Fair Housing Act Protections Officially Extended to LGBTQ Individuals

In 2019, Mississippi Center for Justice Housing Law Attorney William Bedwell received a call from Raciella Edgar, an African American transgendered woman of Cuban descent living in a mobile home park in Gulfport, Mississippi. The property manager had discriminated against Edgar by repeatedly telling her that she should “dress like a man” and threatening her with eviction. A second manager groped her and asked for sex in exchange for rent.

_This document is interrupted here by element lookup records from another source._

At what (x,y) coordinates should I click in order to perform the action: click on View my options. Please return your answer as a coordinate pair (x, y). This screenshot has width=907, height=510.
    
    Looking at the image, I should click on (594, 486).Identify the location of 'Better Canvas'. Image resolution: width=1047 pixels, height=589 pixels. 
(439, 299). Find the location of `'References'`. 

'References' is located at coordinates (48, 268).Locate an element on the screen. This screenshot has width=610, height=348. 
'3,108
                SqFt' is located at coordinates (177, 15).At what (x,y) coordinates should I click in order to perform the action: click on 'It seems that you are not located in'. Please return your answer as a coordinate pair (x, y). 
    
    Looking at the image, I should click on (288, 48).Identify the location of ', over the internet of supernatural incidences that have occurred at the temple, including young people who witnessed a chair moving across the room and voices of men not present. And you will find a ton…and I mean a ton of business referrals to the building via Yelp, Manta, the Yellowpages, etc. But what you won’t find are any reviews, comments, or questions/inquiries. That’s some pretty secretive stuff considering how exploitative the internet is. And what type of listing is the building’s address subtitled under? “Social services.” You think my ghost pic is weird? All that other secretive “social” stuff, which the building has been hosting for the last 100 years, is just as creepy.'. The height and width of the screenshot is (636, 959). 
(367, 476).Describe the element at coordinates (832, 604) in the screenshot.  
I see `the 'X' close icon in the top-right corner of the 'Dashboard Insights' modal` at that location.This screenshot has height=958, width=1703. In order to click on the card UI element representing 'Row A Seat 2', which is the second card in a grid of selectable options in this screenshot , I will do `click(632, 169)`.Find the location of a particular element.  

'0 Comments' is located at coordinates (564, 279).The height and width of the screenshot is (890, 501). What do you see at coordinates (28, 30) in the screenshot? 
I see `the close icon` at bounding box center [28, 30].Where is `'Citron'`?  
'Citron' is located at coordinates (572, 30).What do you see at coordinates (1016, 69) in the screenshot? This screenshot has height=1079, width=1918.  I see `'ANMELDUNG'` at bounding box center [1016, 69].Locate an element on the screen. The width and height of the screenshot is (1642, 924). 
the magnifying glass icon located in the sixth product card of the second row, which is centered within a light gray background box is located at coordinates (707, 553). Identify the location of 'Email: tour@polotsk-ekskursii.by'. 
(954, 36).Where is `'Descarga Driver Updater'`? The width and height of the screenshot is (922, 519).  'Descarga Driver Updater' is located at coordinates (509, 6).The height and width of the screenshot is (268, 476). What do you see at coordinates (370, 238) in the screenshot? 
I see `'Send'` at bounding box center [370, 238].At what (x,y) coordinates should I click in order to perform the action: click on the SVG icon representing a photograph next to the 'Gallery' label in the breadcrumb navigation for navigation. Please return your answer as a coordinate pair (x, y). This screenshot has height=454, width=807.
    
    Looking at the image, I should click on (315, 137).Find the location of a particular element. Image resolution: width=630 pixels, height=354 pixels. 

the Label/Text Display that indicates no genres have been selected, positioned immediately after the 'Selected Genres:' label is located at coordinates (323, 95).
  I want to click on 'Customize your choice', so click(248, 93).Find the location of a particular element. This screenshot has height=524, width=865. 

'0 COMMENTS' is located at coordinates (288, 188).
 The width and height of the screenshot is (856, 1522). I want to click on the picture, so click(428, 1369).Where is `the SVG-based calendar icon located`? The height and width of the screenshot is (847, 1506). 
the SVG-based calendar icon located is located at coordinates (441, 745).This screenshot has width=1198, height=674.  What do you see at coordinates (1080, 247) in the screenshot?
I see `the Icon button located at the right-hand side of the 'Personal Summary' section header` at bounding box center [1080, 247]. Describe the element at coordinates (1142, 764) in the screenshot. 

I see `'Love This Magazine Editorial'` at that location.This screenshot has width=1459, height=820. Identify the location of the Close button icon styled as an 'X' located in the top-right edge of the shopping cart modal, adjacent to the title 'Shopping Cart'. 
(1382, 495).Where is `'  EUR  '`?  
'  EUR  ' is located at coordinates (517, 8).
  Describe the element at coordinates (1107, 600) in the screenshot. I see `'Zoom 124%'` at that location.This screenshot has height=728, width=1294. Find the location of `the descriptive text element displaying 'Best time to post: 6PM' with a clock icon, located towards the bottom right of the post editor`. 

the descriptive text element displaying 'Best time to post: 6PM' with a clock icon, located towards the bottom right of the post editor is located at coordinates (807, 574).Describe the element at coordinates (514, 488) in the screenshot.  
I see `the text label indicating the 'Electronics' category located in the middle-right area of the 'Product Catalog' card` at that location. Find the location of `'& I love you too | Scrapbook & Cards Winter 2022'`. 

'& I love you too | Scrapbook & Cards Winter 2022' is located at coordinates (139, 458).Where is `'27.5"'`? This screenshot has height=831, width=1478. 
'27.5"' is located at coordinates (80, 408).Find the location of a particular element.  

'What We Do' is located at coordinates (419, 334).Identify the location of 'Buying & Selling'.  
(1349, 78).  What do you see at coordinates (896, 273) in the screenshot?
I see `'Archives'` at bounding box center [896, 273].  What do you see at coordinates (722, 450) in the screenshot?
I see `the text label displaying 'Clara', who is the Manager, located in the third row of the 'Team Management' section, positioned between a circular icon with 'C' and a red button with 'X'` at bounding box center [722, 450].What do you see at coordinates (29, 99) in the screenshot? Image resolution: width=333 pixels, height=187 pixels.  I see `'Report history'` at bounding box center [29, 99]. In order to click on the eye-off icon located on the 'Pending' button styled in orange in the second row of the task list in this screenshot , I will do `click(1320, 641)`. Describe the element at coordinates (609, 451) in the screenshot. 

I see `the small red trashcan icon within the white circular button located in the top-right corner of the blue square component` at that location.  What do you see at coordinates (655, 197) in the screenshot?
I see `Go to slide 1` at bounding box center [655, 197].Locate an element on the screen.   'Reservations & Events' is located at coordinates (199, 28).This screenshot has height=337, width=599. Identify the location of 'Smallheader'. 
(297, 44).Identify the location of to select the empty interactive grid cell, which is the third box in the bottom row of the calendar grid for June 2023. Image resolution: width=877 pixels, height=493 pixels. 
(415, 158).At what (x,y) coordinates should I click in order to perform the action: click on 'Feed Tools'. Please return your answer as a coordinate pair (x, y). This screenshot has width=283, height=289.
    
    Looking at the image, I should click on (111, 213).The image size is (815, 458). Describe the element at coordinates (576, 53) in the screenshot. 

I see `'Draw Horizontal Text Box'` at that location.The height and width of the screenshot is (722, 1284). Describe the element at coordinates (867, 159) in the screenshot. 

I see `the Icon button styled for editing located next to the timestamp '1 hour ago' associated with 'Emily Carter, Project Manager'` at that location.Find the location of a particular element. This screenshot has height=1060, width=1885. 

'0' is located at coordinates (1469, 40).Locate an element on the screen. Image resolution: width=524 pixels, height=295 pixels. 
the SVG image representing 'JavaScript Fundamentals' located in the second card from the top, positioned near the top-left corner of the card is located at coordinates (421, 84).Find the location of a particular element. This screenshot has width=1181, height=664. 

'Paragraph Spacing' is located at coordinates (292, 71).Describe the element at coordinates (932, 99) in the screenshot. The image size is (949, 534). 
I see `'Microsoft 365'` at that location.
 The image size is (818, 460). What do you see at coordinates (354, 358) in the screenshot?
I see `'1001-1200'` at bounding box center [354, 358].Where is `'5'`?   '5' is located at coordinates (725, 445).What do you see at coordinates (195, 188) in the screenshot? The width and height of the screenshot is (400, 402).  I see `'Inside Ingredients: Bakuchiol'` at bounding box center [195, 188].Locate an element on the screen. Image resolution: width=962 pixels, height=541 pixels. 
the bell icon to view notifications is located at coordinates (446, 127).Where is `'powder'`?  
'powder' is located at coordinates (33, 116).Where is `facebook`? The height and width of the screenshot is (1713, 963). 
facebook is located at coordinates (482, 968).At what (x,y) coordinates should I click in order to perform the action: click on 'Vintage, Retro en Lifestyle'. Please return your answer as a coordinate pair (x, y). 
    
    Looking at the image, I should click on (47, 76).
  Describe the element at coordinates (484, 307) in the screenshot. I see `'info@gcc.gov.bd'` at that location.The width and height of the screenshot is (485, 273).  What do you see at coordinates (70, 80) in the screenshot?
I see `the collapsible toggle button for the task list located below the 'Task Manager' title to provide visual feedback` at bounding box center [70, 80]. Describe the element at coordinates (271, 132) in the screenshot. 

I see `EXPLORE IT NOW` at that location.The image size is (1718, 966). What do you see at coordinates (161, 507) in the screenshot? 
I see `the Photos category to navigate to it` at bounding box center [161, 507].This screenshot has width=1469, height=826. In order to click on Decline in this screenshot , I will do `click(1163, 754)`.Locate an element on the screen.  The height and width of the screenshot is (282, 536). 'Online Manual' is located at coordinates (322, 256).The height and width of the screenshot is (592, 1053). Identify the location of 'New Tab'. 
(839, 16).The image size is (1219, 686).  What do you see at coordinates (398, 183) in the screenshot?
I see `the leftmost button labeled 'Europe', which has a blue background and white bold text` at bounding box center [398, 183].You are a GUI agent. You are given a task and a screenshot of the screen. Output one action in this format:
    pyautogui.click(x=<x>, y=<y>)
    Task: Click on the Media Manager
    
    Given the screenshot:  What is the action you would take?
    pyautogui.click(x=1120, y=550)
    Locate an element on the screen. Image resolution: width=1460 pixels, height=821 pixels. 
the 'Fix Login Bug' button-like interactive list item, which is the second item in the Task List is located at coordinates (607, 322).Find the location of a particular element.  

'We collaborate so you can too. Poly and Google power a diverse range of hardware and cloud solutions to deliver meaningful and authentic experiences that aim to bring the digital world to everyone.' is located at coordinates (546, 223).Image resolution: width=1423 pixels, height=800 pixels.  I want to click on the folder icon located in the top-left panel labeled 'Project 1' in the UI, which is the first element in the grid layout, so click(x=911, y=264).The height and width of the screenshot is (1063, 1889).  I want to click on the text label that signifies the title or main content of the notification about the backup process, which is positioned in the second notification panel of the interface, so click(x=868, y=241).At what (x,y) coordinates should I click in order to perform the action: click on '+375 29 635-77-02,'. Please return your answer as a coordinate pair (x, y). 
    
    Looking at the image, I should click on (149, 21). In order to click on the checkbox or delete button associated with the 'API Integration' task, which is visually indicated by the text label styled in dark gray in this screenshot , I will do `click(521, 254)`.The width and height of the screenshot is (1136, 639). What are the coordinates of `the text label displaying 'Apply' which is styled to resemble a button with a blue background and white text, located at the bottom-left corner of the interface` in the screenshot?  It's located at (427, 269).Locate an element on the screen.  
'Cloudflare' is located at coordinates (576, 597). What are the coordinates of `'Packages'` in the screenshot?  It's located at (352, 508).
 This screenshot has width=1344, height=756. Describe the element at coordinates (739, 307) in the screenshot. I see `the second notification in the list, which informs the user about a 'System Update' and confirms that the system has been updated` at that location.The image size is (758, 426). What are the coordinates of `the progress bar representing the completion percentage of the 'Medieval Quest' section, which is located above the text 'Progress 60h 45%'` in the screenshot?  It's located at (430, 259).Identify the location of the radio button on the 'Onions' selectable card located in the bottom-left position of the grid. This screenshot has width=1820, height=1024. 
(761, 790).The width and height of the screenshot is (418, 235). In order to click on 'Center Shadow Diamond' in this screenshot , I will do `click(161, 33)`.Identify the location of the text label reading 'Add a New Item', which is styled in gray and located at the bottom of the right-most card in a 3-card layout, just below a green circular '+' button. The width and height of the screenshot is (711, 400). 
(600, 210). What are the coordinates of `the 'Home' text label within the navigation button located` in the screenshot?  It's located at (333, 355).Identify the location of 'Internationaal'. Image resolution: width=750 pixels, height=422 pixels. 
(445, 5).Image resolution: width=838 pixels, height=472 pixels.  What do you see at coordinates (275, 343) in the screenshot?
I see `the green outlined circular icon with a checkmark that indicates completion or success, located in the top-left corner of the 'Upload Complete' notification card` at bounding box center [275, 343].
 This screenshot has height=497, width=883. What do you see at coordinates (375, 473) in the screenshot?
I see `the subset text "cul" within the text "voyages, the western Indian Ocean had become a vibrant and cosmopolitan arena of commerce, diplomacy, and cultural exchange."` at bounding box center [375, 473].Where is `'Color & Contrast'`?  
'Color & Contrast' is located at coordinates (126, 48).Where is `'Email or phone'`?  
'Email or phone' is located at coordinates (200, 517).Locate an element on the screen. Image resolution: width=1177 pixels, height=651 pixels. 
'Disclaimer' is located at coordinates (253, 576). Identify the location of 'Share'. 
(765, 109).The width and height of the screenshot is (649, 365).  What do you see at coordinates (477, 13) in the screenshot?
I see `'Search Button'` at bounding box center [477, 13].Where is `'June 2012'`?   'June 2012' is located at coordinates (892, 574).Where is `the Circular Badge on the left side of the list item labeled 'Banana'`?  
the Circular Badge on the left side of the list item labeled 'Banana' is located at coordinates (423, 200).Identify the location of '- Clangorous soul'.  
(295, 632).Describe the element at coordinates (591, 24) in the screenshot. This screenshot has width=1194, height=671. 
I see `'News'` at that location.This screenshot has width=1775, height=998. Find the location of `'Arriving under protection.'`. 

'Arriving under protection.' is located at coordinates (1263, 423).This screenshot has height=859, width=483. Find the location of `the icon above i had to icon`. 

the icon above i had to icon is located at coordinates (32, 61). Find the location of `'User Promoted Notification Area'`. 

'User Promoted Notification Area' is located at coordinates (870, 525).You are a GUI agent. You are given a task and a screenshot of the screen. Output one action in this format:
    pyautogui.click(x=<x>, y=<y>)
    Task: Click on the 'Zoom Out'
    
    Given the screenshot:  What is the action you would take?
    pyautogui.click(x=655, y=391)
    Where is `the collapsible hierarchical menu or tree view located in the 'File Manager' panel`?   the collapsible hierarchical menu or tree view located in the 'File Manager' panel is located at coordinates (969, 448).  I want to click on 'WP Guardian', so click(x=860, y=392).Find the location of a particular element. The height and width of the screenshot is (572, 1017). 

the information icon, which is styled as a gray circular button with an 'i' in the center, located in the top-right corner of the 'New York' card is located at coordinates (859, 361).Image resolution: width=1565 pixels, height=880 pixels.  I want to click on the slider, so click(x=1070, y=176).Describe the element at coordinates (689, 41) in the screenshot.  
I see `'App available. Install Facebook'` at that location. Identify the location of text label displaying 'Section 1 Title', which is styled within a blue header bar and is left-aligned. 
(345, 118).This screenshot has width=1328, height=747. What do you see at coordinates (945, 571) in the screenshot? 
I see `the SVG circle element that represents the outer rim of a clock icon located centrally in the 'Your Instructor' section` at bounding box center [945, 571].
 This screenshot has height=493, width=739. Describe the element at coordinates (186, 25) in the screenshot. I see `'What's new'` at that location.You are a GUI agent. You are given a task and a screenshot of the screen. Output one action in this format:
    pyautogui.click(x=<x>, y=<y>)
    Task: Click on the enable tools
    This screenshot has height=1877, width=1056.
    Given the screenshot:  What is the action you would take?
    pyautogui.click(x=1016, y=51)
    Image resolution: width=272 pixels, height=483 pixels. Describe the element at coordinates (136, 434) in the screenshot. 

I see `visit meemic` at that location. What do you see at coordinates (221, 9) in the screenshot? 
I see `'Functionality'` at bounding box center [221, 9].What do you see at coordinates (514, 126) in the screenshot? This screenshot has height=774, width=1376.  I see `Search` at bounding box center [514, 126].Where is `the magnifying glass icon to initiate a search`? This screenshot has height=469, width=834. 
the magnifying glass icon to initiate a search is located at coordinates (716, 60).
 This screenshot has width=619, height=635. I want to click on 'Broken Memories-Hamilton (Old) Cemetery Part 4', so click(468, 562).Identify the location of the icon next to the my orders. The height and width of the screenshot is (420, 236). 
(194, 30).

Bedwell filed an administrative complaint with HUD alleging violations of the Fair Housing Act based upon gender, specifically that Edgar was discriminated against based on her gender identity. In December of 2019, Bedwell obtained a conciliated settlement, which required the landlord to pay Edgar $10,000 and allowed her to remain at the property for an additional 45 days, and further required the landlord to undergo Fair Housing training and submit to continued HUD monitoring for one year.


In June of 2020, in Bostock v. Clayton County, Georgia, the U.S. Supreme Court held that employment discrimination provisions prohibiting discrimination based upon sex also prohibited conduct directed at  sexual orientation and gender identity. One of President Biden’s first acts upon assuming office was to issue an Executive Order explicitly extending the Bostock holding to HUD administrative determinations in Fair Housing cases (see HUD’s implementation order here).


The Mississippi Center for Justice and Ms. Edgar applaud President Biden for explicitly affirming that gender identity and sexual orientation are protected under the Fair Housing Act’s prohibitions on housing discrimination.